T₁,T₂,…T_krepresenting video segments, each segment T_kFrom the corresponding segment S_kObtaining by random sampling; function F (T)_k(ii) a W) represents the convolutional network pair short segment T using W as a parameter_kThe feature extraction of (2) is output as a feature vector corresponding to the category number dimension, which is equivalent to the category score of each short segment.

The time and space double-current convolution network respectively extracts the time characteristic and the space characteristic of the video, and compared with a three-dimensional convolution network structure, the time and space characteristic is simultaneously extracted, the calculated amount and the parameter amount are smaller, and the training is easier.

Further, in the step 3, the temporal and spatial preliminary prediction results of each segment are respectively fused to obtain a video-level temporal and spatial prediction result, specifically:

combining the category scores of a plurality of short segments to obtain the consensus of the short segments on the category prediction, wherein the segment consensus function G is shown as formula 1, and a certain category score G is deduced from the same category scores of all the segments by adopting an aggregation function G_iThe polymerization function g adopts a uniform average method; the prediction function H predicts the probability that the whole video segment belongs to each behavior category, the Softmax function is selected as the prediction function,

G_i＝g(F_i(T_i),...,F_k(T_k)) (1)。

and furthermore, the time and space double-current convolution neural network structure containing the compression reward punishment mechanism in the step 2 adopts a residual error network containing the compression reward punishment mechanism. The use of the residual error network can ensure that the problems of gradient dispersion and gradient explosion are avoided along with the deepening of the network layer number, so that the network is easier to converge.

And furthermore, the fusion mode in the step 4 adopts average fusion, and the prediction of the whole video segment by the time and space convolution network is fused to obtain the final prediction result.

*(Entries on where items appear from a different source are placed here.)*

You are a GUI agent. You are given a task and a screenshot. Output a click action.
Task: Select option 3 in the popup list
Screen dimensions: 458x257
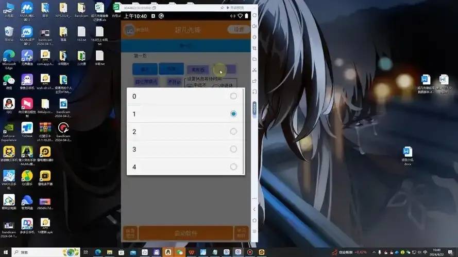[x=186, y=149]
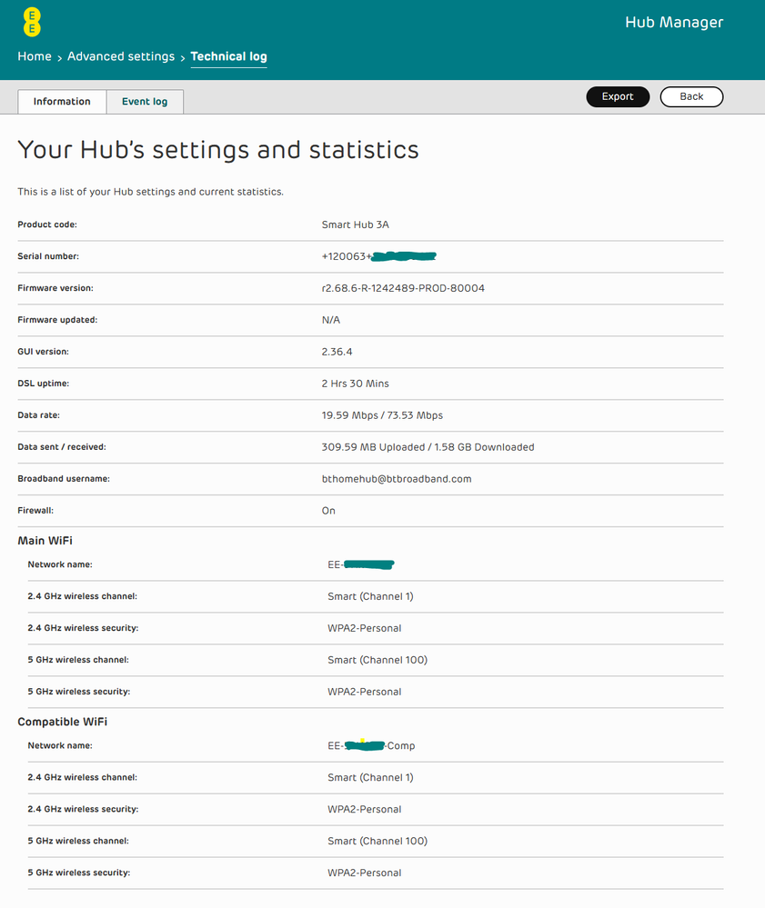Switch to the Event log tab
765x908 pixels.
click(145, 102)
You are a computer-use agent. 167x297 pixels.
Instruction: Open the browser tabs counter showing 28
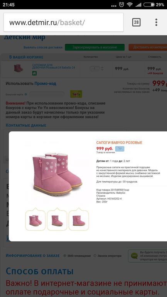(x=136, y=22)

Further, in the step 5, the network is trained by iteratively updating the model parameters, and the loss value of the video-level prediction is optimized; the whole network models a series of segments according to formula 1, and divides a video into K segments { S ] according to equal time intervals₁,S₂…S_kAccording to the test, the accuracy is highest when K is selected to be 3;

Y(S₁,S₂,...S_k)＝H(G(F(T₁；W),...F(T_k；W))) (2)

wherein Y represents a video level prediction result;

the loss function adopts cross entropy loss, the form of the loss function is shown in formula 3, C is the total category number of the behaviors, y_iTrue classification for the category;

still further, the number of the stacked optical flow images of the time convolution neural network of the input compression reward and punishment mechanism is 20, and the images are obtained by preprocessing a data set; the RGB video frame of the spatial convolution neural network input to the compression reward and punishment mechanism is a standard three-channel video frame extracted from a data set, the size of the RGB video frame depends on the video frame of an original data set, the RGB video frame is 224 multiplied by 3, the features are extracted through a residual error network, the extracted features obtain the weight of each feature channel in the channel dimension through the compression reward and punishment mechanism, the original features are weighted channel by channel through multiplication, and the recalibration of the original features on the channels is completed.

The compression reward and punishment mechanism serves as a channel attention mechanism, extracted features are weighted in channel dimension, effective features can be endowed with large weight, invalid or small-effect features are endowed with small weight, and the classification accuracy of the whole network is improved.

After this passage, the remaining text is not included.